Wright, 38, also testified of cans of liquid cocaine coming from New York to be cooked into crack and sold to Richardson. ``He had a blue gym bag. First he took out some old rags, then money. He counted the money on the dining room table,'' Wright testified.
She described packing thousands of dollars in cash in her luggage to fly to Suriname. There, she was met by a woman who took her to a home fortified with metal gates and bars.
``I brought back three kilos on my body,'' she said, describing coming through Miami to Hampton Roads.

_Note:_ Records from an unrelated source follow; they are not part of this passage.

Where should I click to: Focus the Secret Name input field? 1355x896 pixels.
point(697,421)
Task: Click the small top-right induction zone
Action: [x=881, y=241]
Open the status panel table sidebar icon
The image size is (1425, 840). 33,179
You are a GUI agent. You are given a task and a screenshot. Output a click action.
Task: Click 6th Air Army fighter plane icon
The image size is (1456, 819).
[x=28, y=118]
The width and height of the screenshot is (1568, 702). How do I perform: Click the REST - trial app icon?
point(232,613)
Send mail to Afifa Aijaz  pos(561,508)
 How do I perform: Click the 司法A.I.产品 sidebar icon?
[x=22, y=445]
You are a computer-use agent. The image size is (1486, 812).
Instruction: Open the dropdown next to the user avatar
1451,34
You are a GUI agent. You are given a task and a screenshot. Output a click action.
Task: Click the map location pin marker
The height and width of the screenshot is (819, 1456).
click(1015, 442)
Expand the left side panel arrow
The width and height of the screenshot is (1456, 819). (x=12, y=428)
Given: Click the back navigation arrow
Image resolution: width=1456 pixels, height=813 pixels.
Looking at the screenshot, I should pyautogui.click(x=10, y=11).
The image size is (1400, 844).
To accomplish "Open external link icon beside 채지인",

The next night, she testified, the powder was cooked into crack and one of the kilos was sold to Richardson.
On the next and last trip to South America, Wright said she stopped by Morrison's Cafeteria in Virginia Beach, where an associate picked up cash from Richardson.
This time, despite packaging the cocaine to hide it on her body and spreading grease over the packages to keep drug-sniffing dogs from picking up the scent, Wright was arrested in Miami. She testified in return for a reduction in charges and sentencing as part of a plea agreement, she said.
Another damaging witness was Lucius Alston, labeled a ``jailhouse snitch'' by the defense. He said he befriended Richardson when the two were in adjacent cells in Virginia Beach jail.
``He told me he was the man,'' Alston testified. ``He was in charge of a large drug ring. He told me who he thought the witnesses against him were going to be. . . . He said everybody who testified would be dead. . . . He offered me $25,000 to kill (one of them).''
Alston said Richardson told him he was making $400,000 to $500,000 a month from his drug business.
Richardson's attorney, Keith Kimball, offered no evidence in the case. He argued that prosecutors had not proved that Richardson was a dealer or ran a drug gang.
``You'd think that if all this was going on, at some point police would have found drugs on Nathaniel Richardson,'' Kimball said. ``There were no undercover buys. There is an absence of evidence. This man's life, liberty and freedom are at stake. If you find a reasonable doubt, you must acquit.''
Prosecutor Laura Tayman assured the jury that the evidence against Richardson was ``plentiful.'' ILLUSTRATION: During Nathaniel Richardson's trial, a long string of
addicts and dealers described the open-air market in Portsmouth's
Southside Gardens, a market he had allegedly supplied. His attorney
said the witnesses merely were trying to save their own skins.